Transcribe the material from its first line onward, ending with the line that contains "Book a Space (636, 2303)" and adding nothing beyond it.

☆ ☆ ☆ ☆ ☆ ☆ ☆

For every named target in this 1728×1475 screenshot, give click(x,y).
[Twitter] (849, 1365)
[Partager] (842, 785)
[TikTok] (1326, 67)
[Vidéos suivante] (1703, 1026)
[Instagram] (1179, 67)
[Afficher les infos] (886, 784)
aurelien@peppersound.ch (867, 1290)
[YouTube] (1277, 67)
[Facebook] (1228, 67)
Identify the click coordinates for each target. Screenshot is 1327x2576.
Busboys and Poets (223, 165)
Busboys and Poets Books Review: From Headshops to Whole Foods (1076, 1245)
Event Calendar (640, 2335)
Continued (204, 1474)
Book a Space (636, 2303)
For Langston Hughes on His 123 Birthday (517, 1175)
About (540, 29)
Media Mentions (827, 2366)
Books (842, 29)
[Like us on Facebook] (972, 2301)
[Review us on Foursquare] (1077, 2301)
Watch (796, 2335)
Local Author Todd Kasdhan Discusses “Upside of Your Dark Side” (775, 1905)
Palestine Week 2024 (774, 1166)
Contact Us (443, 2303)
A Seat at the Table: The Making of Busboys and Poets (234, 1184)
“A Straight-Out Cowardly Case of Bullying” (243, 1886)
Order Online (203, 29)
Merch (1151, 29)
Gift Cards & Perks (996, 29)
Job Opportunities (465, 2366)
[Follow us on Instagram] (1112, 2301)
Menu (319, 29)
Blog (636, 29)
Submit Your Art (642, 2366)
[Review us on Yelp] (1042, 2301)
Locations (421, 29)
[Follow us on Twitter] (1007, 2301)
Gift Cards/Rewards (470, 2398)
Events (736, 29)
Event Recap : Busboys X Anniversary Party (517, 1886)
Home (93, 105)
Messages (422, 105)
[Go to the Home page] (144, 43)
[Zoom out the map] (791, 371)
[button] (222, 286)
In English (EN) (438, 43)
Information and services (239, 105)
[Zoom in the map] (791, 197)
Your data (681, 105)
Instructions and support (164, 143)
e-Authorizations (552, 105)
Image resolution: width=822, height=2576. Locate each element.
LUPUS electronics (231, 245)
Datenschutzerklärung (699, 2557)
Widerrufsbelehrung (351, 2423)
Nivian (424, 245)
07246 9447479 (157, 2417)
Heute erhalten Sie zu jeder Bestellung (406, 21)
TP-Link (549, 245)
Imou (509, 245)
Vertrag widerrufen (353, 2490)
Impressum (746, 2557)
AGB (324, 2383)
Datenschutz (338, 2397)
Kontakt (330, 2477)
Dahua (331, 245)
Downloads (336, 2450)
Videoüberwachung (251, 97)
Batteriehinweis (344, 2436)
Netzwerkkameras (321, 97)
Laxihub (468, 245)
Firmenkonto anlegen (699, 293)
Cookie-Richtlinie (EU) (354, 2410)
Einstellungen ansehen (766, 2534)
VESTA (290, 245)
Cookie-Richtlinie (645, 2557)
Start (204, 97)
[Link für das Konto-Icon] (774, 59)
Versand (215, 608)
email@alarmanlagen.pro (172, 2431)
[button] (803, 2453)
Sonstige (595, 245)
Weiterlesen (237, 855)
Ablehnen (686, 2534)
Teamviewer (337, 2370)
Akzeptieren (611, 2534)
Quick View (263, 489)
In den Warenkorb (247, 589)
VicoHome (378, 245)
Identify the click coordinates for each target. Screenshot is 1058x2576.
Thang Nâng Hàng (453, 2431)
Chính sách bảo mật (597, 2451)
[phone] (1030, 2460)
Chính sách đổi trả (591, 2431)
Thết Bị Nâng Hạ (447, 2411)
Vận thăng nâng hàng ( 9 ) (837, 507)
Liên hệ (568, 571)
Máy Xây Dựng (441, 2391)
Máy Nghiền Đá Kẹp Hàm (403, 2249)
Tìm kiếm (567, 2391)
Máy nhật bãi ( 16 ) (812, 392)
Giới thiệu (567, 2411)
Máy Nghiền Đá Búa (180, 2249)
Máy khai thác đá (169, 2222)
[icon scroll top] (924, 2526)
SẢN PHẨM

☆ ☆ ☆ ☆ ☆ ☆ ☆

**Solution to this problem:**
For every named target in this 1728×1475 screenshot, give click(x,y).
[Twitter] (849, 1365)
[Partager] (842, 785)
[TikTok] (1326, 67)
[Vidéos suivante] (1703, 1026)
[Instagram] (1179, 67)
[Afficher les infos] (886, 784)
aurelien@peppersound.ch (867, 1290)
[YouTube] (1277, 67)
[Facebook] (1228, 67)
Identify the click coordinates for each target. Screenshot is 1327x2576.
Busboys and Poets (223, 165)
Busboys and Poets Books Review: From Headshops to Whole Foods (1076, 1245)
Event Calendar (640, 2335)
Continued (204, 1474)
Book a Space (636, 2303)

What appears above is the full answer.